El día 11 del corriente, en la Universidad Iberoamericana, Peña participó en un en intercambio de ideas  con la comunidad estudiantil; abordó frágil los cuestionamientos, apegado al discurso y sin los recursos suficientes que requería la ocasión, concluyó con un repunte de los indicadores sobresalientes de su estancia en el Estado de México. Al final, algunos estudiantes le reclamaron omitir lo sucedido en Atenco, aquellos días 3 y 4 de Mayo de 2006 y siendo Peña gobernador, cuando elementos de la Policía Federal Preventiva se enfrentaron a militantes del Frente de Pueblos en Defensa de la Tierra, de La Otra Campaña del EZLN, ejidatarios de San Salvador Atenco y habitantes de la localidad que se oponían a la construcción de un aeropuerto en esa zona. El saldo, tras barrer la carretera Texcoco-Lechería, fue de 290 personas heridas, 2 muertos, al menos 26 casos de tortura, abuso sexual y violaciones a mujeres, así como múltiples denuncias de detenciones arbitrarias, trato cruel, inhumano o degradante y allanamientos de morada, documentados por la Comisión Nacional de Derechos Humanos. Para Wilfrido Robledo Madrid, entonces director del CISEN, el saldo fue limpio; Humberto Benítez, Secretario de Gobierno, reporta sólo 31 participantes detenidos.
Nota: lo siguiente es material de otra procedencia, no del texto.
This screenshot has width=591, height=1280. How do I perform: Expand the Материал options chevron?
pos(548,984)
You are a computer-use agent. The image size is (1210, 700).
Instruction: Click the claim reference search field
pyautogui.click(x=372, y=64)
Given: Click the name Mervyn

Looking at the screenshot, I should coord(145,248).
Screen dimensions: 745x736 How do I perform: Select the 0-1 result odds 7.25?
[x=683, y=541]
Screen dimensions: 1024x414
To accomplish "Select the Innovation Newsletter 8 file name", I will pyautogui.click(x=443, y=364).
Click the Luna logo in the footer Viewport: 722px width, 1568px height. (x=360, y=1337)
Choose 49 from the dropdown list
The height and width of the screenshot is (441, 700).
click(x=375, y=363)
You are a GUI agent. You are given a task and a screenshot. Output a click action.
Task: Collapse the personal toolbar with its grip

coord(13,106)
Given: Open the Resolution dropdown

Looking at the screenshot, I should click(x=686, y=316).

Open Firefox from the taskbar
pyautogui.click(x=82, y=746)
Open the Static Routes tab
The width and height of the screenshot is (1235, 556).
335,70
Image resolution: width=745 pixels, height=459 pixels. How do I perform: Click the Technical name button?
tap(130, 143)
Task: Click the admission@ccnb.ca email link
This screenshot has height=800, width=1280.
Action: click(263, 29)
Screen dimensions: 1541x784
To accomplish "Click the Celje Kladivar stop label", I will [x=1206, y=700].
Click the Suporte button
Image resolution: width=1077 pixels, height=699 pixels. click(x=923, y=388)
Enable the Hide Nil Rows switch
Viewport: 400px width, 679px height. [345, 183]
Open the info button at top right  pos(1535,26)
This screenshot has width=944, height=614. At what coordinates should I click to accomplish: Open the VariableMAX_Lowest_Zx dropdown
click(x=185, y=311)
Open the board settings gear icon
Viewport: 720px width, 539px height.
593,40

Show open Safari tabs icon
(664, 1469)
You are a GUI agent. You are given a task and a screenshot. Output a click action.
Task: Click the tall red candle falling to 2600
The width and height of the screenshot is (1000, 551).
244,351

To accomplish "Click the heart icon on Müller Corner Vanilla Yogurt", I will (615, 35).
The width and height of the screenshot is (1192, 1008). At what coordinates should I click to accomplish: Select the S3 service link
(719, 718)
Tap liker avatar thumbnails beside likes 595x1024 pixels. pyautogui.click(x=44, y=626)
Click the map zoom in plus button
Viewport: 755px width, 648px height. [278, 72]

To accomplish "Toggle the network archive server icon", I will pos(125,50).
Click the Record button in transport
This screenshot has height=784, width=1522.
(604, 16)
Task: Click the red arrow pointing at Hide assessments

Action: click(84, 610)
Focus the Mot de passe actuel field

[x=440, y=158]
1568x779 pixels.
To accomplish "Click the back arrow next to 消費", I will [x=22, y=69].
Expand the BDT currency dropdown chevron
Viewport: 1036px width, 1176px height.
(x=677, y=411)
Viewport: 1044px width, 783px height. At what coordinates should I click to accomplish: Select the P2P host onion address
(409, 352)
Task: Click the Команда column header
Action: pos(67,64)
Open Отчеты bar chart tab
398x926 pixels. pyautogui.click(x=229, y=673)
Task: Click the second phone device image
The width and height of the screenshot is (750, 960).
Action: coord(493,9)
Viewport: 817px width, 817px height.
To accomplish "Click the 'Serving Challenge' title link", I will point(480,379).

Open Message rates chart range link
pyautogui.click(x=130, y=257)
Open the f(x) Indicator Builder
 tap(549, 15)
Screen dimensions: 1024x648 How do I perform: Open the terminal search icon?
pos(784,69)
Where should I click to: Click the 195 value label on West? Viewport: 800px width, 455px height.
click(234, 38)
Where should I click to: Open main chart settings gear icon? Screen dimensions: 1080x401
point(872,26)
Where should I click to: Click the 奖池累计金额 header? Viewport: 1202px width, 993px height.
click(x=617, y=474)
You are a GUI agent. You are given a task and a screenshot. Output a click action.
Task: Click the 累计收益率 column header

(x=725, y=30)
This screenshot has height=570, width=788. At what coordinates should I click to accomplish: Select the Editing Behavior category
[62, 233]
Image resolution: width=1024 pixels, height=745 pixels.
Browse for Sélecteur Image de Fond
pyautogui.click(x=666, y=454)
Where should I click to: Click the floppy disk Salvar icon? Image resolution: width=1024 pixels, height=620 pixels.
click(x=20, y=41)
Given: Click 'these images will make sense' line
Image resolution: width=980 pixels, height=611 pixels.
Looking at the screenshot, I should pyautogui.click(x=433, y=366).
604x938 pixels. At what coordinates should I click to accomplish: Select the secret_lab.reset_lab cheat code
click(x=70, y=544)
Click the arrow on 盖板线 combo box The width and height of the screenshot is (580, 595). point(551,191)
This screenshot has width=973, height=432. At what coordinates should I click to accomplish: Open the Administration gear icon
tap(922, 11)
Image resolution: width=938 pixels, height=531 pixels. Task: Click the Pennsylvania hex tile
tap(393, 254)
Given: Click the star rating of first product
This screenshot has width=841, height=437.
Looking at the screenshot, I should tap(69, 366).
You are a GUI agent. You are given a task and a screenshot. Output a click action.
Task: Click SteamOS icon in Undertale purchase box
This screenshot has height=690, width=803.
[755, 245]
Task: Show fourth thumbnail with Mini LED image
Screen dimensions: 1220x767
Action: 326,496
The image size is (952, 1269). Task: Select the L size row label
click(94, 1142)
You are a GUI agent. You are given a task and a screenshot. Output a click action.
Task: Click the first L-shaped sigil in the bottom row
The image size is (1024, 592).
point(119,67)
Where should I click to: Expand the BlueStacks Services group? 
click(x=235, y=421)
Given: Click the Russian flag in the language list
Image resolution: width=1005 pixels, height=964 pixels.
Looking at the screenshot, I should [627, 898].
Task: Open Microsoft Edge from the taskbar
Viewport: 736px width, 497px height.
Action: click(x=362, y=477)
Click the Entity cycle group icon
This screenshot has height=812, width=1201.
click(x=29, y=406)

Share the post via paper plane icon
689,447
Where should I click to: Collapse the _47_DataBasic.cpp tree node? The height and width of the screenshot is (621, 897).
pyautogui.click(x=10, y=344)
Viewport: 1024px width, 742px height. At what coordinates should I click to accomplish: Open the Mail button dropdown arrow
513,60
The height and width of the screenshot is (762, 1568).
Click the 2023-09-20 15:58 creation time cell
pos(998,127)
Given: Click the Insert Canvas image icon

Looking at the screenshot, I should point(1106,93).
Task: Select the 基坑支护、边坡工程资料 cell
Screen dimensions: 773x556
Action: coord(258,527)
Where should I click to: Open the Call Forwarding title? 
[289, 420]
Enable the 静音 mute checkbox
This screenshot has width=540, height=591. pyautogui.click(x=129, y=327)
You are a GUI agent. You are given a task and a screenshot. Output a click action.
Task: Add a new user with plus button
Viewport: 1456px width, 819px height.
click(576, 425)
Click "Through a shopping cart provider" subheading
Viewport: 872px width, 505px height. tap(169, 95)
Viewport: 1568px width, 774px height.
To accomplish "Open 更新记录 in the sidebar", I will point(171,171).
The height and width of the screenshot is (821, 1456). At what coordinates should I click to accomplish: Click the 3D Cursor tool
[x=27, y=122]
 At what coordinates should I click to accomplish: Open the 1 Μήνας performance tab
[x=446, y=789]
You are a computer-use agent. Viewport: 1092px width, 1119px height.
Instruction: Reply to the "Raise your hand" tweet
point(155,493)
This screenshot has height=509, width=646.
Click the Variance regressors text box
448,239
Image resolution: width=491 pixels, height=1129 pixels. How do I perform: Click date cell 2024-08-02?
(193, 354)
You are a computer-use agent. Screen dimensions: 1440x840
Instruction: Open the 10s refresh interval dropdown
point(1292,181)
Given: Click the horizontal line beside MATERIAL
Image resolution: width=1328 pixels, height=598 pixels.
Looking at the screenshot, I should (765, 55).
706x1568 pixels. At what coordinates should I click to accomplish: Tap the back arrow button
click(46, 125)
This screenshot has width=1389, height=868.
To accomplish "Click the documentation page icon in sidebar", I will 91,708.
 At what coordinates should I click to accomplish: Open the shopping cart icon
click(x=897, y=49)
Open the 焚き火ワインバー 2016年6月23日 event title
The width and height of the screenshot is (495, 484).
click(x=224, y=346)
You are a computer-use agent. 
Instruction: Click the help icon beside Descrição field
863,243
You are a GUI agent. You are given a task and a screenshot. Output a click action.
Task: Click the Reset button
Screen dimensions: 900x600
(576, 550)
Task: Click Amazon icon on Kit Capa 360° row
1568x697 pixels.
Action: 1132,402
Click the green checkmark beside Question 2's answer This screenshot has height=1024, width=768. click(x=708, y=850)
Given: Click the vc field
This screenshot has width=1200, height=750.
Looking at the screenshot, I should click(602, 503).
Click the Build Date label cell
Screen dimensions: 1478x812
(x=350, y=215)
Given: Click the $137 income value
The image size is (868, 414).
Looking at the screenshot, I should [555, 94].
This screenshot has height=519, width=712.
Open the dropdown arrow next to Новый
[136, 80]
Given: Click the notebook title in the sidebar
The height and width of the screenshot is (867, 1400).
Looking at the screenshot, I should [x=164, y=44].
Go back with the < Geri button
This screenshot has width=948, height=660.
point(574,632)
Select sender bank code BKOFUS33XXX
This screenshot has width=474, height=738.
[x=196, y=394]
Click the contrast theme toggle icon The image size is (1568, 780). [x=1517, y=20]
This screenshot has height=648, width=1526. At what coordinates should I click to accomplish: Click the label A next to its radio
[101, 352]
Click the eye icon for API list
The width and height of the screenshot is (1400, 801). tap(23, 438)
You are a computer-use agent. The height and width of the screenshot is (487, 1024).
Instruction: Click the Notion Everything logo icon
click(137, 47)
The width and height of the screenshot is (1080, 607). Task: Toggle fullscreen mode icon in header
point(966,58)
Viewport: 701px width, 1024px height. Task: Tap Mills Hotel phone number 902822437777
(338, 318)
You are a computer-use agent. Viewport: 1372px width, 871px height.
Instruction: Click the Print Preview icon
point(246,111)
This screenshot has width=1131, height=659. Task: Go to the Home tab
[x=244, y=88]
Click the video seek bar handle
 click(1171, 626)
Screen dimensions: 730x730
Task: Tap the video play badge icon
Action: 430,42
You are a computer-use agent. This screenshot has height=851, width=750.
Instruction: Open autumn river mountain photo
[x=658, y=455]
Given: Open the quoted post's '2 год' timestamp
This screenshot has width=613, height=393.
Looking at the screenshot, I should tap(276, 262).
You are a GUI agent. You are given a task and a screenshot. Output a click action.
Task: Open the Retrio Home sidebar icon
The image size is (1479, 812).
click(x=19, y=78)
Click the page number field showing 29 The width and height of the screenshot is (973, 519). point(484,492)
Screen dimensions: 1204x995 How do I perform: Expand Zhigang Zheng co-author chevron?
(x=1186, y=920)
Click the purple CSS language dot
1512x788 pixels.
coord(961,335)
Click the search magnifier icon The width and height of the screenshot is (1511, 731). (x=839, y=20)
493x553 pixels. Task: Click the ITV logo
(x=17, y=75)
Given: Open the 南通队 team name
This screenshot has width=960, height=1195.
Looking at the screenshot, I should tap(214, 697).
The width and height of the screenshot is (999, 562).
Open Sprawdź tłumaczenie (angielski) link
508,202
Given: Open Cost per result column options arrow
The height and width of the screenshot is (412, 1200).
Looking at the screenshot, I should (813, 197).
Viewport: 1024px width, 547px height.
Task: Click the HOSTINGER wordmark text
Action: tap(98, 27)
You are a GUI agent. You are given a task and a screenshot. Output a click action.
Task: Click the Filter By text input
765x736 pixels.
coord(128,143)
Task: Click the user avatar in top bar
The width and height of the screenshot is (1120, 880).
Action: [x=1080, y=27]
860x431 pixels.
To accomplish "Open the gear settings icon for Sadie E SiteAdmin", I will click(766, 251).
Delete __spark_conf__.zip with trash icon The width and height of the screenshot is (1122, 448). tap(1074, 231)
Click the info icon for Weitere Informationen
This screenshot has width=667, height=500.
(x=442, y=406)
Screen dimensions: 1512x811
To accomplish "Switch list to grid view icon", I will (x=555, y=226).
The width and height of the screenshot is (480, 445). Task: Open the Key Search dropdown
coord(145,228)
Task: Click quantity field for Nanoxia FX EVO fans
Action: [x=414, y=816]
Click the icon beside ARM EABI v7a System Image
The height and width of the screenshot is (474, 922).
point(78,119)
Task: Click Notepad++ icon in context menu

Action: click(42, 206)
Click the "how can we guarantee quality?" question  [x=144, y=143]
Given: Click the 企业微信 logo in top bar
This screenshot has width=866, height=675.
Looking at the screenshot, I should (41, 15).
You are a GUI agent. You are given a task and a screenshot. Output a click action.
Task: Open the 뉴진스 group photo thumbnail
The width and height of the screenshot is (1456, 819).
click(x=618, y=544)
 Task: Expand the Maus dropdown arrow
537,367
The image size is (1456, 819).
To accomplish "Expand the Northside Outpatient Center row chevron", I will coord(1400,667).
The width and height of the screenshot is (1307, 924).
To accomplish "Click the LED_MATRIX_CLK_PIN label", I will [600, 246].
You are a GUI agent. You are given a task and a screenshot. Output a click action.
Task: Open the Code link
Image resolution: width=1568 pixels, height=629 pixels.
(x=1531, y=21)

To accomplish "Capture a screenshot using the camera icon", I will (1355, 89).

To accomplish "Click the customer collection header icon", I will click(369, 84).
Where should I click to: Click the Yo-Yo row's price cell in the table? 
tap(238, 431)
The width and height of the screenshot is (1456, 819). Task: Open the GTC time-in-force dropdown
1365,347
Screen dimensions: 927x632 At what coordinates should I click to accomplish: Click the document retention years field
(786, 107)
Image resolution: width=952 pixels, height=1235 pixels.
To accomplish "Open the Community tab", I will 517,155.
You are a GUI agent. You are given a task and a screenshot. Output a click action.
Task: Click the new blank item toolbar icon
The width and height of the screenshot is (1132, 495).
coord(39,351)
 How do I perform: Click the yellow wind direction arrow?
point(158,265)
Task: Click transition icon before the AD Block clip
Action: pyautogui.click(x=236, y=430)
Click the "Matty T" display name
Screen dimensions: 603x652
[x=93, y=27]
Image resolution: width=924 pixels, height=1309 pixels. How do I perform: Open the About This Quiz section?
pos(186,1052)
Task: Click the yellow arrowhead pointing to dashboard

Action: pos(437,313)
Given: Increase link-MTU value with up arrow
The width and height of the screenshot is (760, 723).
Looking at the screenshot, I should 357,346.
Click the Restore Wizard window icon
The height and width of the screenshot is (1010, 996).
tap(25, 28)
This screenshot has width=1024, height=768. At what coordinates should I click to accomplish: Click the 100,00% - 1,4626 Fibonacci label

Con el evento concluido en el auditorio universitario, al menos en la agenda, Peña retomó la palabra, justificó la acción policiaca y defendió que se buscó recuperar el orden y la paz, luego, emprendió la huida tras abucheos. Minutos más tarde, Pedro Joaquín Coldwell, presidente del PRI y egresado de la Iberoamericana, condenó el acto de protesta y llamó intolerante e irrespetuosa a la comunidad universitaria.

 

Se suman los actos en Coahuila y Córdoba, los días 12 y 15 respectivamente, cuando seguidores del priísta, fácilmente identificables como grupos de acarreados de choque, enfrentaron con agresiones físicas y verbales a manifestantes con pancartas y panfletos en contra de Peña, durante actos públicos de su campaña. Luego, la Policía Municipal detuvo a algunas personas por agredir a la gente del PRI.

 

El odio, pues, no es una buena referencia para el desprecio del odio, y para su queja y acusación, ni la violencia tampoco. El PRI no necesariamente ha sabido expresar su debilidad política o la perdida de votos de su candidato con actos de represión. No reprimen porque estén débiles, al contrario, seguros de que la administración del poder político les pertenecerá, calman sus temores hacia quienes consideran una molestia, despabilándolos.